School Follies
If one wishes to know why property taxes are so high here in New Jersey, one need only recall the extravagance of the Trenton Democrats. Consider (July 19, 2005) post, commenting on the $136 million Taj Mahal being built on your nickel in Union City.
Union City pays less than 10% of the costs of running its own schools – and them’s only the dishonest, "official" figures, which don’t include the costs of the bonds we sold for the schools we built for them.
Today’s Ledger reports that local officials in South Jersey are, unsurprisingly, terrified at the prospect that Abbott funding might be curtailed and that they, themselves, might be actually asked to pay for their own schools.

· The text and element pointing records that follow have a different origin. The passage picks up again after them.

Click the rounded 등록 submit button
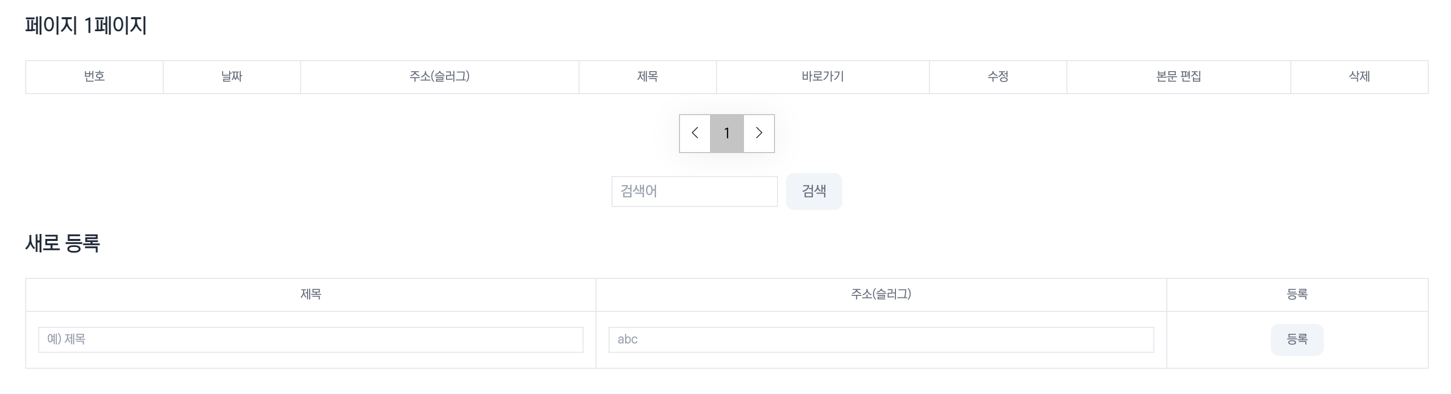This screenshot has width=1451, height=394. pos(1297,340)
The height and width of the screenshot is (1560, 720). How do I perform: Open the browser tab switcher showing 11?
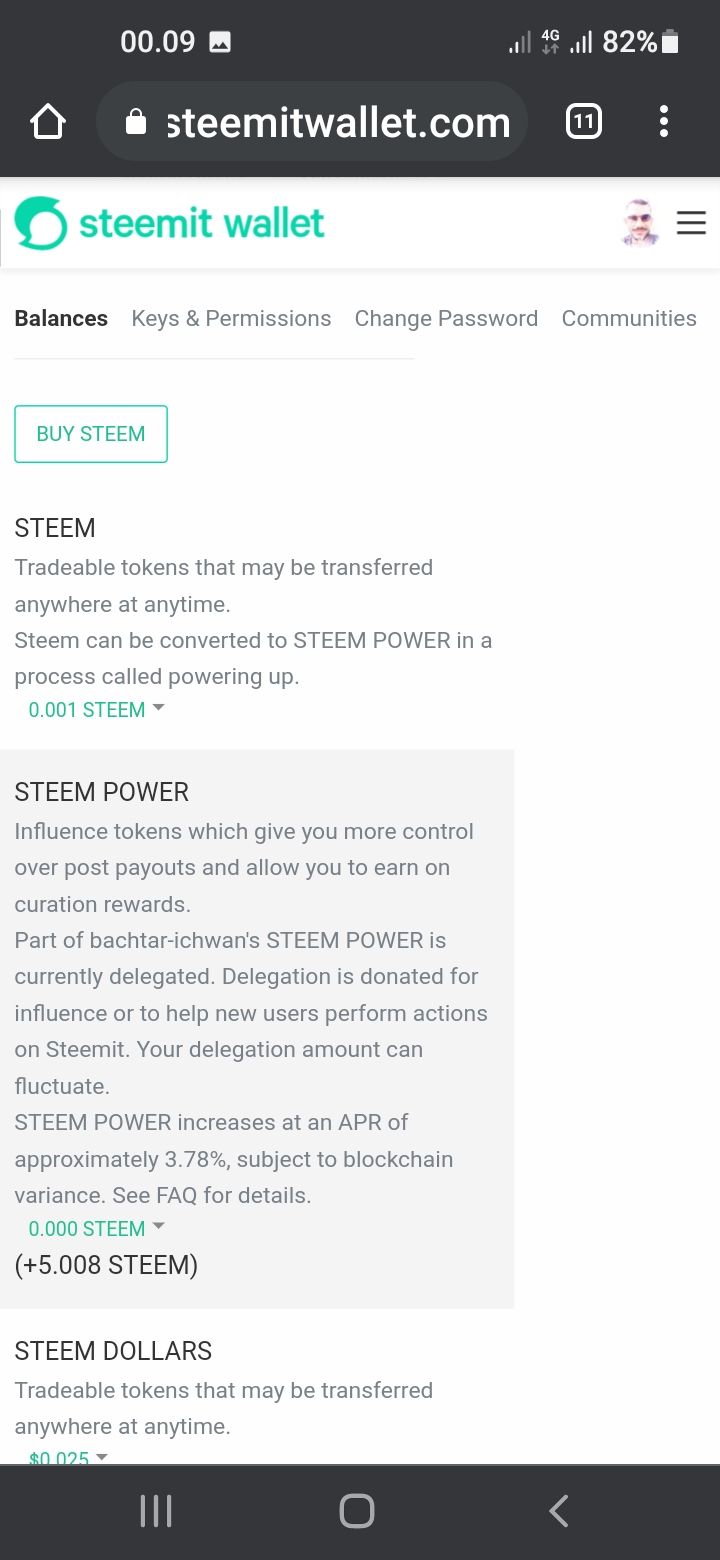coord(584,123)
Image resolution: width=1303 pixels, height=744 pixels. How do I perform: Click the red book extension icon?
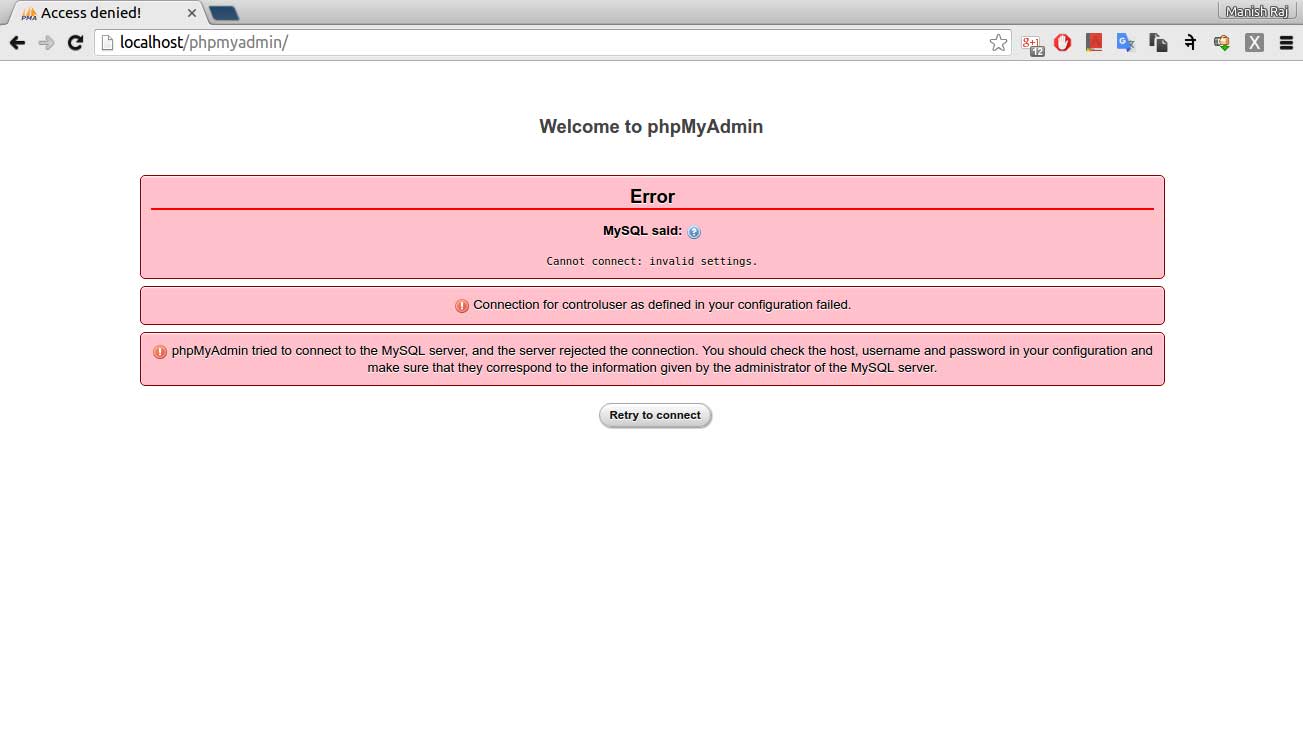pyautogui.click(x=1094, y=43)
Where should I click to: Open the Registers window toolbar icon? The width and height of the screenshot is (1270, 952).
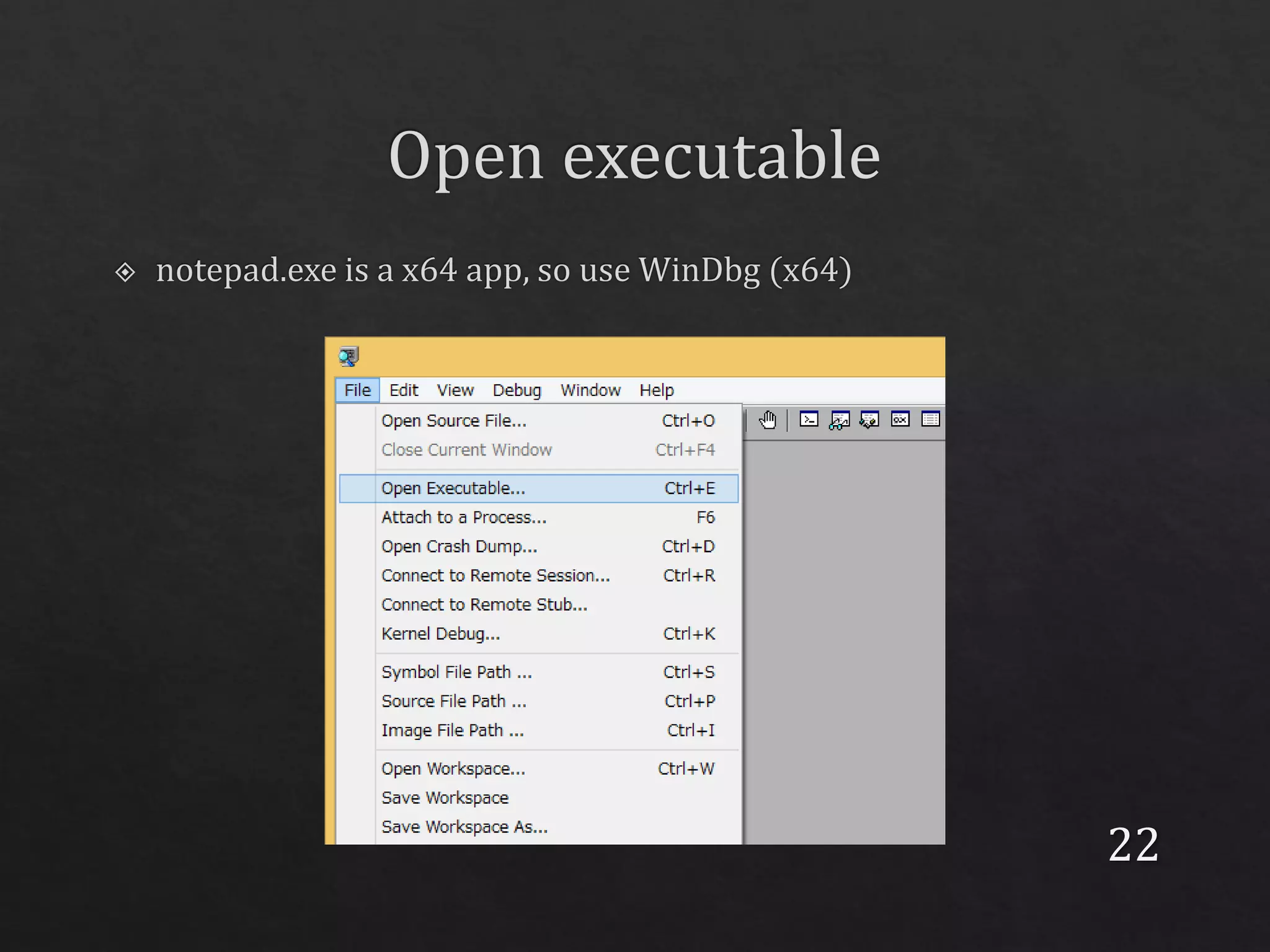[x=900, y=420]
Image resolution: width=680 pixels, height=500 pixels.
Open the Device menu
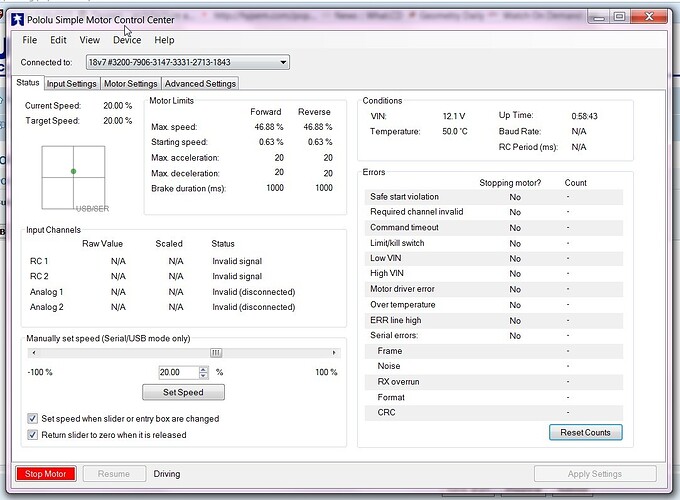point(127,40)
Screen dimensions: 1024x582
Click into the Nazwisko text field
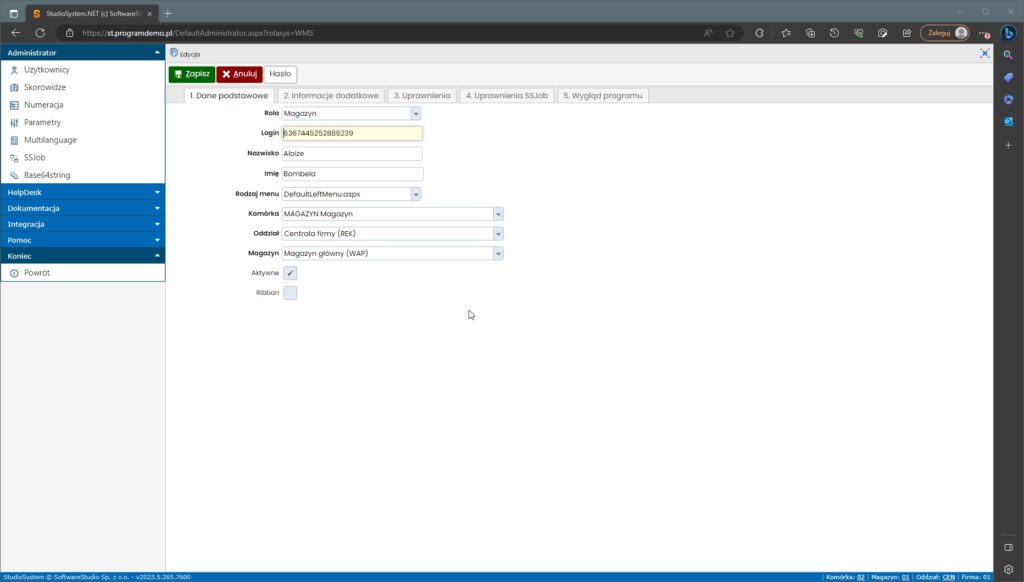click(x=352, y=154)
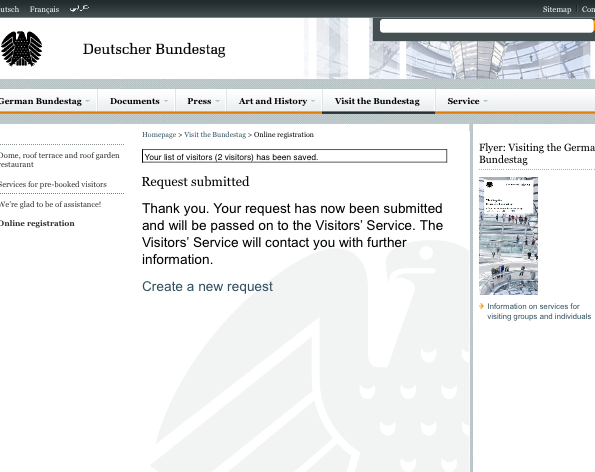The width and height of the screenshot is (595, 472).
Task: Open the Press menu item
Action: tap(199, 101)
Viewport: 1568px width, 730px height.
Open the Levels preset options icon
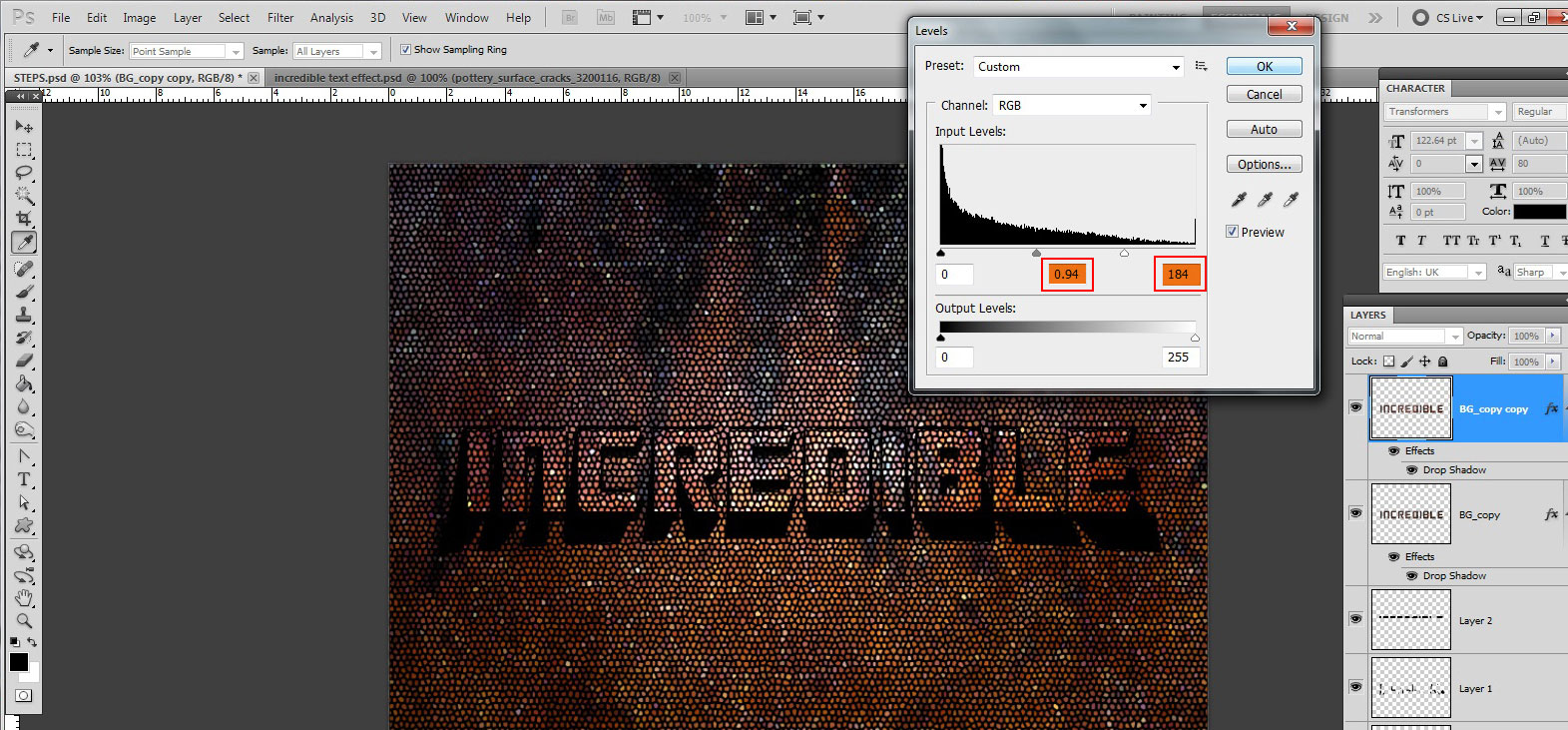tap(1202, 66)
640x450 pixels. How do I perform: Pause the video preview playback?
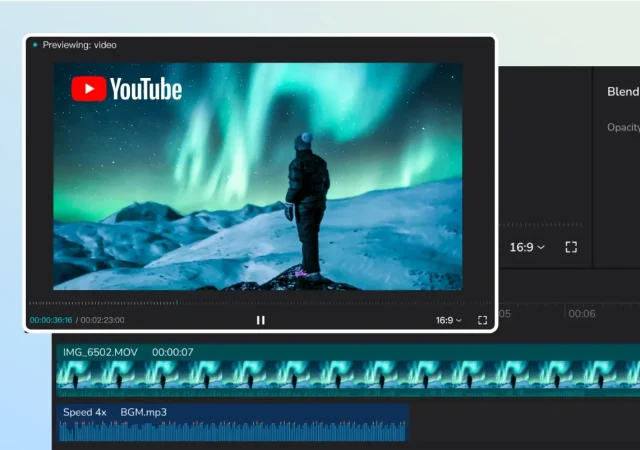click(x=261, y=320)
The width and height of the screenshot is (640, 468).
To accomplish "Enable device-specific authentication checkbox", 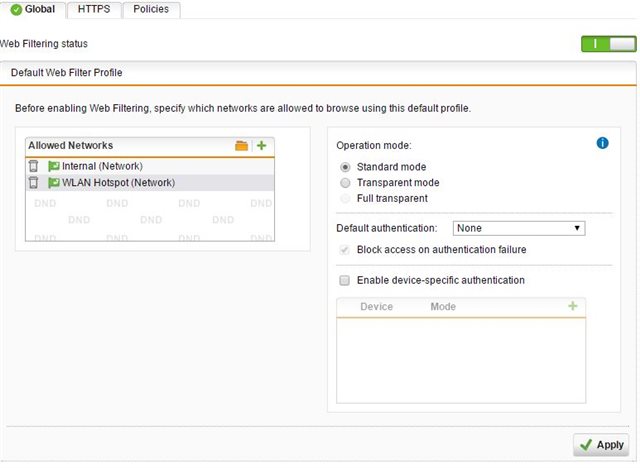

Horrors. Imagine if the state stops permitting one town to sponge off its neighbors. Whatever shall we do?
We like to moan about high property taxes, but without some method of check-mating the redistributionist impulses of the Trenton Democrats, far better to live with property taxes than income taxes. Every nickel of the property taxes a Denville resident pays gets spent in Denville. Any mis-named "property tax reform" which directs money to Trenton rather than to Denville will inevitably result in the money being spent on white elephants in Camden, not used for schools and services in Denville.
Repealing Abbott outright and redistributing aid among all children equally – every kid in the state gets precisely the same amount of money, to be used for such education as his parents think appropriate – will reduce property taxes, advance freedom, and improve education.